Os cientistas acreditam que, no caso dos rebeldes precoces, a maior covariância na espessura do córtex nas várias regiões do cérebro seja reflexo ou de uma maturação acelerada de áreas que deveriam se desenvolver mais tardiamente ou uma maturação atrasada de áreas que teriam que se desenvolver cedo. Já no caso dos jovens que se tornaram mal comportados com a adolescência, o maior desequilíbrio seria fruto de problemas em processos típicos do desenvolvimento do cérebro, como na chamada “poda neuronal”, uma grande reorganização das sinapses e circuitos cerebrais que acontece nesta fase da vida.

— As diferenças que vemos entre os adolescentes saudáveis e aqueles com ambas formas de desordens de conduta mostram que a maior parte do cérebro está envolvida nisso, mas mais particularmente as regiões frontal e temporal — acrescenta Graeme Fairchild, professor do Departmento de Psicologia da Universidade de Southampton e coautor do estudo. — Isso nos dá uma evidência extremamente forte de que os problemas de conduta são uma desordem psiquiátrica real, e não, como alguns especialistas insistem, apenas uma forma exagerada de rebelião juvenil.

 

Ainda de acordo com os pesquisadores, apesar de seus achados apontarem para a importância do papel do cérebro na hora de explicar os comportamentos antissociais, não está claro como estas diferenças estruturais aparecem. Assim, mais estudos serão necessários para tentar esclarecer se, por exemplo, elas são resultado de uma interação da constituição genética do indivíduo com o ambiente, ou se a exposição a muitas adversidades logo no começo da vida é suficiente para desencadear este processo.

— Nunca houve dúvidas que condições como o mal de Alzheimer eram doenças do cérebro porque os exames de imagem permitem que vejamos claramente como ele destrói as células cerebrais — lembra Nicola Toschi, professor da Universidade Tor Vergata de Roma. — Mas até agora não podíamos ver o quão claras, e extensas, são as diferenças estruturais dos cérebros de jovens que apresentam desordens de conduta.

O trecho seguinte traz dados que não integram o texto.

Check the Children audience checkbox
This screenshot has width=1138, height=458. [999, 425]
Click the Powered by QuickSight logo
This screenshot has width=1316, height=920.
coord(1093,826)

Além disso, os cientistas destacam que exames de ressonância magnética não poderão ser usados como previsores sobre que jovem poderá apresentar problemas comportamentais, já que não se sabe se são eles que levam às alterações no desenvolvimento do cérebro ou se são essas diferenças na maturação do órgão que causam os desvios de conduta. Os pesquisadores, no entanto, esperam que a descoberta ajude no tratamento de adolescentes rebeldes ao permitir o monitoramento da eficácia das intervenções.

— Agora que temos uma maneira de fazer imagens de todo o cérebro e contamos com um “mapa” das desordens de conduta, talvez possamos no futuro ver se as alterações que observamos neste estudo são reversíveis com intervenções precoces e terapias psicológicas — destaca Ian Goodyer, professor do Departamento de Psiquiatria da Universidade de Cambridge e outro coautor do estudo.